■ Objective:
In the listing below, copy out the lines from the one containing "Task: Expand Podatek" up to and including the one containing "Action: pyautogui.click(x=3, y=179)".

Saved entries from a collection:
────────────────────
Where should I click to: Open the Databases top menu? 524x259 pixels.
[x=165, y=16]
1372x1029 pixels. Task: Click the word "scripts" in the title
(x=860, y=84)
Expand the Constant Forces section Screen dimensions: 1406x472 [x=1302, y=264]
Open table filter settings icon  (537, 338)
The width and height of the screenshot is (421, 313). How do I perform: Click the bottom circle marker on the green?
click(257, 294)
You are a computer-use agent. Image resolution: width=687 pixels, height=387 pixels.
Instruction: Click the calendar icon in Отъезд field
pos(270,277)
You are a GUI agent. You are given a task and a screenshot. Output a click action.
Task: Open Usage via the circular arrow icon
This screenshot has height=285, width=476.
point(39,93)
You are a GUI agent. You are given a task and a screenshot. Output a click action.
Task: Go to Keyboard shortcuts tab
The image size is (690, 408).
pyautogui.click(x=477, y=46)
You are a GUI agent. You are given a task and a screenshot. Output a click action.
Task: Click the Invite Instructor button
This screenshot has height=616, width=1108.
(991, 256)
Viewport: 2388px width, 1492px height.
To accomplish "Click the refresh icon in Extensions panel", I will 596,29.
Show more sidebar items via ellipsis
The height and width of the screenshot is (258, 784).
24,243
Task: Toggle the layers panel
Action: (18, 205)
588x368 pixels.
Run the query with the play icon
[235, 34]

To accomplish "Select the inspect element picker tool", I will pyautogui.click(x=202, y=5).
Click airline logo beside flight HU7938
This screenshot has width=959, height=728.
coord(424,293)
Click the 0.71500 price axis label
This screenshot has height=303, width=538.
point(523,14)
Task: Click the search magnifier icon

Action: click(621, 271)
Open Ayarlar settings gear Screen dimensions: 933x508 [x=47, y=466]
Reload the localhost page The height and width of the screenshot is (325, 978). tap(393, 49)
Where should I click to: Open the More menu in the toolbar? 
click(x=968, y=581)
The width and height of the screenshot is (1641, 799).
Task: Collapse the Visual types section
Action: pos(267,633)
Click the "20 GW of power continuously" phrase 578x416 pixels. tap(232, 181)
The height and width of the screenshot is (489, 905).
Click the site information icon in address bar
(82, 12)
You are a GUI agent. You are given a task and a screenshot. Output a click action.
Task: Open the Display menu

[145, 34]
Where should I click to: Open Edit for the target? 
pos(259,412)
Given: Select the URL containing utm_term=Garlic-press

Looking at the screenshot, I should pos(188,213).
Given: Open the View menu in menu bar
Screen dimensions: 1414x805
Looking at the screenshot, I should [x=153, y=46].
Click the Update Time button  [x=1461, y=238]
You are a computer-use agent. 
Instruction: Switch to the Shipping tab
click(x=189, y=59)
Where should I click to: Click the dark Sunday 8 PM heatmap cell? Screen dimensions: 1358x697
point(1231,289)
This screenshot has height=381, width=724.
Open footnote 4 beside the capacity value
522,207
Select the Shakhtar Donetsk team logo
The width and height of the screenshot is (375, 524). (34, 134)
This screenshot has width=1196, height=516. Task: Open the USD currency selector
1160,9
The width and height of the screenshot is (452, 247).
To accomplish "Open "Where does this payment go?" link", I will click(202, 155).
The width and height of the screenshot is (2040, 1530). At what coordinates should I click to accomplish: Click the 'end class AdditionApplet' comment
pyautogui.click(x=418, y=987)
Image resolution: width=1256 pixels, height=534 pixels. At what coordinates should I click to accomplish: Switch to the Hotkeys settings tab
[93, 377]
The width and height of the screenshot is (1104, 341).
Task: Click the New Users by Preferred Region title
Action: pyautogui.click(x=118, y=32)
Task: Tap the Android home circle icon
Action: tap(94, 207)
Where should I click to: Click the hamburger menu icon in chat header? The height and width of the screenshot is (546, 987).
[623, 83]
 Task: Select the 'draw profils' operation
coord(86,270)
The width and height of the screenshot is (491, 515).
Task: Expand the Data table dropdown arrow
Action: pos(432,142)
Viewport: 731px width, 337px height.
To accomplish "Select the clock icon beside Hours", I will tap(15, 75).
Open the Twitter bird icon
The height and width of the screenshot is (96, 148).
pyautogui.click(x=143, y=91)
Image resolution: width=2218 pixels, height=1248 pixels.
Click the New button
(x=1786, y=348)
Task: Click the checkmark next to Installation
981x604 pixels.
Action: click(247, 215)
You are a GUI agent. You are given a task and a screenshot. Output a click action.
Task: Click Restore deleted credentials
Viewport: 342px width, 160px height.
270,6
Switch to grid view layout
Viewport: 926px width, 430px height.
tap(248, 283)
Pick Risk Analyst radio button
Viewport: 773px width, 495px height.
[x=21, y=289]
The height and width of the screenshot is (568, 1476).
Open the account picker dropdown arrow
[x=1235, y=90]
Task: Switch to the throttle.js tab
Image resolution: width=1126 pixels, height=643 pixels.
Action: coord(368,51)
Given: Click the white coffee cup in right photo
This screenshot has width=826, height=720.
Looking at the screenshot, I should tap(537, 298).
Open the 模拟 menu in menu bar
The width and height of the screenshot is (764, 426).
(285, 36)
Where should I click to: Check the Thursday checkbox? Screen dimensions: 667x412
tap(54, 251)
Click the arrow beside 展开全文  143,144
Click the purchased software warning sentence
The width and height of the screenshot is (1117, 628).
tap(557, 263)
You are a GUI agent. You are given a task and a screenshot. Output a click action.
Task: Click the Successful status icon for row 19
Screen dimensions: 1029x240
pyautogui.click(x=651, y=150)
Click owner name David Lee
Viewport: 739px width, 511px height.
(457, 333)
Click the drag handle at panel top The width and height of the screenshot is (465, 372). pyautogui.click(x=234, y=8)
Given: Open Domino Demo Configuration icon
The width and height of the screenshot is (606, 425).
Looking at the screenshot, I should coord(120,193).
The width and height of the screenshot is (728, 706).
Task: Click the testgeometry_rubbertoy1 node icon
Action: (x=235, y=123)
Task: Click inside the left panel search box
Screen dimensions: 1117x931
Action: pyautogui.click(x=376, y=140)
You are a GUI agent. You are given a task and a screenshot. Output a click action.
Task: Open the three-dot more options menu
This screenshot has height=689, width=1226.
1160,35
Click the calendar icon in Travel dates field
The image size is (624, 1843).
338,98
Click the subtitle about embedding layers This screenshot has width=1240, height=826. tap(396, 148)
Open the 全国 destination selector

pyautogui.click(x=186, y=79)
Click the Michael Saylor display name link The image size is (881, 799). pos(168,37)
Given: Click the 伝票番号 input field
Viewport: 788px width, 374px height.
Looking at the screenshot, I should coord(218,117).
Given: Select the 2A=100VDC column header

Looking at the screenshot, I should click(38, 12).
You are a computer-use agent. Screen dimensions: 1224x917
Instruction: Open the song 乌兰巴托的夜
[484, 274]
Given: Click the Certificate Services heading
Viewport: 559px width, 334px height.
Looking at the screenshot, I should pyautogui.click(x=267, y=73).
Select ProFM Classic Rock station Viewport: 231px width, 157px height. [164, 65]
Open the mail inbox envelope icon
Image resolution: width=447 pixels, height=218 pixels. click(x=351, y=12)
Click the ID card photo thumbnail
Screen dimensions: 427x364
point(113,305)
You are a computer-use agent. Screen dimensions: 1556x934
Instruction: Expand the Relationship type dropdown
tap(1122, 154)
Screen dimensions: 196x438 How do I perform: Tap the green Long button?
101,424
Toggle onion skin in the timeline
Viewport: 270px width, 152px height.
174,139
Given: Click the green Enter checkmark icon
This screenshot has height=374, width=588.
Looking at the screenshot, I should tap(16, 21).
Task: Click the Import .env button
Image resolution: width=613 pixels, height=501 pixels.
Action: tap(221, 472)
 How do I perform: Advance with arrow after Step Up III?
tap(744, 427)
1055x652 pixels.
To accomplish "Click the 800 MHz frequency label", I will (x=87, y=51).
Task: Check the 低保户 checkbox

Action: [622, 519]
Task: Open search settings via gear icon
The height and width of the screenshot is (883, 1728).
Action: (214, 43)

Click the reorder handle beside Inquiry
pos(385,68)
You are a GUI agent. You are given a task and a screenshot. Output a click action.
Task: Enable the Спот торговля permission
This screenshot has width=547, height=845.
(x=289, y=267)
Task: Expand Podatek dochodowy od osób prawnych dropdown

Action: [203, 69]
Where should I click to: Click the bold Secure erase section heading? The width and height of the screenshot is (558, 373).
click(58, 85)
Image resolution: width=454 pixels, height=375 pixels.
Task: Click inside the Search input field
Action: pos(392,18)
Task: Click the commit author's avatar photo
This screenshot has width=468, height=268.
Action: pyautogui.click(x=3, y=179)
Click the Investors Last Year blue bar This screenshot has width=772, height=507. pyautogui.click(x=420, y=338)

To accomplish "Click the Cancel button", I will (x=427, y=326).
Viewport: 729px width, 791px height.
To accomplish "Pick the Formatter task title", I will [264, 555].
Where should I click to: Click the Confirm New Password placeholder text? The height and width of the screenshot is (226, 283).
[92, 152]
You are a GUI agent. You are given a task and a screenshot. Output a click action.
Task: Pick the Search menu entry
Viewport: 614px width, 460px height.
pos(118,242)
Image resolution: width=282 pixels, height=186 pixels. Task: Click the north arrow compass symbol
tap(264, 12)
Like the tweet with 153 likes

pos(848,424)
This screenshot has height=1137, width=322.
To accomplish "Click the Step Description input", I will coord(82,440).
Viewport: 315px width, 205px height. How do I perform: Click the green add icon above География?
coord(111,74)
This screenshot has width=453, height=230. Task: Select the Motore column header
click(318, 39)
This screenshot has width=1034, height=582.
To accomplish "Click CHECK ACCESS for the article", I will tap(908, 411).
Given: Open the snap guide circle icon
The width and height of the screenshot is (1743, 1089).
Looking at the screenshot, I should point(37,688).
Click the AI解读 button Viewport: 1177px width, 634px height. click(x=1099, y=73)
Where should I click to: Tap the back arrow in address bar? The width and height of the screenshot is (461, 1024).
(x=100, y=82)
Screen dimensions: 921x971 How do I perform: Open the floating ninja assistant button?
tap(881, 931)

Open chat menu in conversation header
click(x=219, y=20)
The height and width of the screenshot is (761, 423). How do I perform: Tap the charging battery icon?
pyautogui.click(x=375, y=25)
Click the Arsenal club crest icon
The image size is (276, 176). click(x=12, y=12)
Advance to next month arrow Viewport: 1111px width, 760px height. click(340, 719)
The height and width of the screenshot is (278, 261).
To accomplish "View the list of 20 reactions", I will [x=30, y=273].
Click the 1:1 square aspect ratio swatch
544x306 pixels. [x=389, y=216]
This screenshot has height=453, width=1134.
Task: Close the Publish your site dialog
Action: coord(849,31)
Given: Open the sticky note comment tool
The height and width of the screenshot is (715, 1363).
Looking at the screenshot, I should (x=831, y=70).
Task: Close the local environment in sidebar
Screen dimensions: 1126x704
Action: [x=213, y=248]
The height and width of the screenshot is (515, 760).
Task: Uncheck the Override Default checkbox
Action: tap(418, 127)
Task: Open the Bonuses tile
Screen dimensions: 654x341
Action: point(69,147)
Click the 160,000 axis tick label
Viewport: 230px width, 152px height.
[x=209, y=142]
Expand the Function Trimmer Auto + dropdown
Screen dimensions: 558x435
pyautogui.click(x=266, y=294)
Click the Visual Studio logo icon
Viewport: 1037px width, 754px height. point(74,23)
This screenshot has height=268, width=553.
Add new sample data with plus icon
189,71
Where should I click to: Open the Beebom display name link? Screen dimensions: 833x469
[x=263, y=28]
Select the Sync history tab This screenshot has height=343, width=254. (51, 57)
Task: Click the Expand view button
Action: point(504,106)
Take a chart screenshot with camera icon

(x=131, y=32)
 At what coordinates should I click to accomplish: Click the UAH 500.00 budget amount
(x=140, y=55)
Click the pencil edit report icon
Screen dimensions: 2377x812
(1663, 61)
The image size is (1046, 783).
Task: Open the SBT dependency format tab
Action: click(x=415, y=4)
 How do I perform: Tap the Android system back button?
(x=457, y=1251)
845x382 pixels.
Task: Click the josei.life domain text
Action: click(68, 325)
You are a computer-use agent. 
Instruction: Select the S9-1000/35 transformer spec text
────────────────────
■ Expected answer:
Task: Expand Podatek dochodowy od osób prawnych dropdown

Action: [203, 69]
Where should I click to: Click the bold Secure erase section heading? The width and height of the screenshot is (558, 373).
click(58, 85)
Image resolution: width=454 pixels, height=375 pixels.
Task: Click inside the Search input field
Action: pos(392,18)
Task: Click the commit author's avatar photo
This screenshot has width=468, height=268.
Action: pyautogui.click(x=3, y=179)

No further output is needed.